### Exercises to complete
[A] Rewrite the O Word text from "It is a word that speaks" to "at work too.", swapping "exclusion" for "isolation".
[B] Please write the next part of the O Word text, picking up after its last sentence.

An Open Letter About the O Word.

I sent this out to my colleagues today after yet another meeting where I felt that familiar rush of discomfort. You know the one.

When someone drops the “O Word”

Dear Colleagues

I want to talk to you about the “O Word” – obesity.

This is a word of oppression and violence for me and many others.

It is a word that speaks to a medical/ pathological model of human experience – something that is no longer accepted when we speak about disability, sexuality and gender identity, or race.

It is a word that conjures up trauma for people who have been bullied, abused and denied access to healthcare, housing and employment because of their weight and the conflation of weight with competency.

It is enough that fat people have to live in world where we are constantly bombarded with diet talk, negative media portrayals and unsolicited opinions on what we should or shouldn’t do with our own bodies. It is enough that we are never believed when we experience sexual harassment and assault. It is enough that we have to navigate places that aren’t made to be welcoming, comfortable or accessible for us.

We don’t need to experience that exclusion at work too.

And yes, language does matter because it is a signal of what is valued and what isn’t. We can have a conversation about health that doesn’t use that word; considering that weight is only one of a number of indicators of health.

Let’s talk about health enabling factors instead like access to fresh fruit and vegetables, exercise, economic access and freedom from violence, discrimination and vilification. I’d like to talk about those things.

And finally, I don’t expect a response – just for you to reflect. But if you do want to have a conversation about body positivity, fat acceptance and how we can collaborate to send out a positive health enabling message – I would love to talk to you.

Also – if you need to talk about these issues with someone who has lived it and come to a place of body peace, I am absolutely here for you.

And that goes for all of you too.

And yes I felt sick when I pressed send as the heaviness of maintaining constant resilience made itself felt. But honestly, I am done with this bullshit.

Really, truly, done.

Go well fellow humans.


I’ve spent the better part of this week sick. One of those nasty viruses that breaks you down into a pile of groans, aches and bodily fluids. It’s gross – but it gives you an awful amount of time to think.

One gift of embracing minimalism as a mind set is that it also brings extreme clarity. Without the endless distraction of stuff, busy-ness or extraneous time suckers, the mind is freed up to think through those particular sore spots that have long been left unattended.

Let’s begin.


I’m one of those rare lady INTJ types.

In fact, when I took the Myer-Briggs Type Indicator at business school I was relieved to finally give a name to and an explanation of what I knew deep down. Here’s an excerpt from a reflective paper I wrote at the time:

After completing Myer-Briggs, getting the result and reading the descriptions I felt relief, almost like the real me had found a space to be. That space was also without my own judgments about how I should act and feel.

This observation is reaching out to me from four years ago asking me to challenge my recent patterns of behaviour.

I have been cast into a mold.

### Extracted material
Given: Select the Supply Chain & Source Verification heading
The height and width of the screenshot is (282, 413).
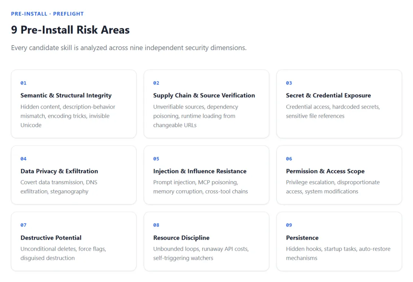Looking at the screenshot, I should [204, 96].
* * *
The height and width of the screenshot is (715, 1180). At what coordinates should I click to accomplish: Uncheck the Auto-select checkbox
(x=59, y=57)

### Responses in order
[A]
It is a word that speaks to a medical/ pathological model of human experience – something that is no longer accepted when we speak about disability, sexuality and gender identity, or race.

It is a word that conjures up trauma for people who have been bullied, abused and denied access to healthcare, housing and employment because of their weight and the conflation of weight with competency.

It is enough that fat people have to live in world where we are constantly bombarded with diet talk, negative media portrayals and unsolicited opinions on what we should or shouldn’t do with our own bodies. It is enough that we are never believed when we experience sexual harassment and assault. It is enough that we have to navigate places that aren’t made to be welcoming, comfortable or accessible for us.

We don’t need to experience that isolation at work too.

[B]
Slip changes its composition as a result of sitting up against the mold; the mold itself produces a solidifying effect on the slip, it is a physical reaction…  it is in an active state of becoming a new form.

A mold is an ascribed identity. It is the cumulative effect of the times you’ve yielded, absorbed, forgiven or accommodated. It is the needs of other people before your own. It is being taken for granted, guilted into doing things and letting people get away with it.

To un-become is to shatter those expectations of what we should and shouldn’t do. What is of “our character” and what is not.

To break the mold is an act of defiance.


So what of it?

In my sickened state, I had time to fully process a recent conversation that troubled me. In it, I was being asked to compromise my values for the sake of another’s comfort.

People who find conflict uncomfortable are the first ones to deny their role in creating it. People who thrive on problem-solving try to fix things so that everyone can walk away happy – or at least knowing what to do next.

This was the dynamic I found myself in, trying to fix the problem through absorbing the discomfort and the need for a “truth”.

The devil, however, is always in the detail.


Guys who are “nice”. Guys who give lip service to equality but don’t live it. Guys who say they’re feminist, but make gross comments about a woman’s appearance or her lack of sexual activity or fuckability in front of other women – even when you have called them out on it before. Guys who don’t realize the role they are playing in the bullshit by using phrases like “it’s a lesbian conspiracy”. Guys who intimate that showing emotion is a sign of weakness. Guys who make jokes about the women in their life being “so emotional”. Guys who get threatened by your intellect and capability.

Guys who can’t let that shit go.


So yeah – when that guy said “she was almost in tears” as a way to undermine her credibility, I was so livid I wanted to scream.

But I didn’t scream.

I absorbed his sad and wounded pride.  Because that’s what women do.

I took on the emotional labour, preserved the man-ego and fixed it. Because that’s what women do.

I allowed myself to be complicit in his denial. Because that’s what women do.

Because that’s what women do. Until we break that mold.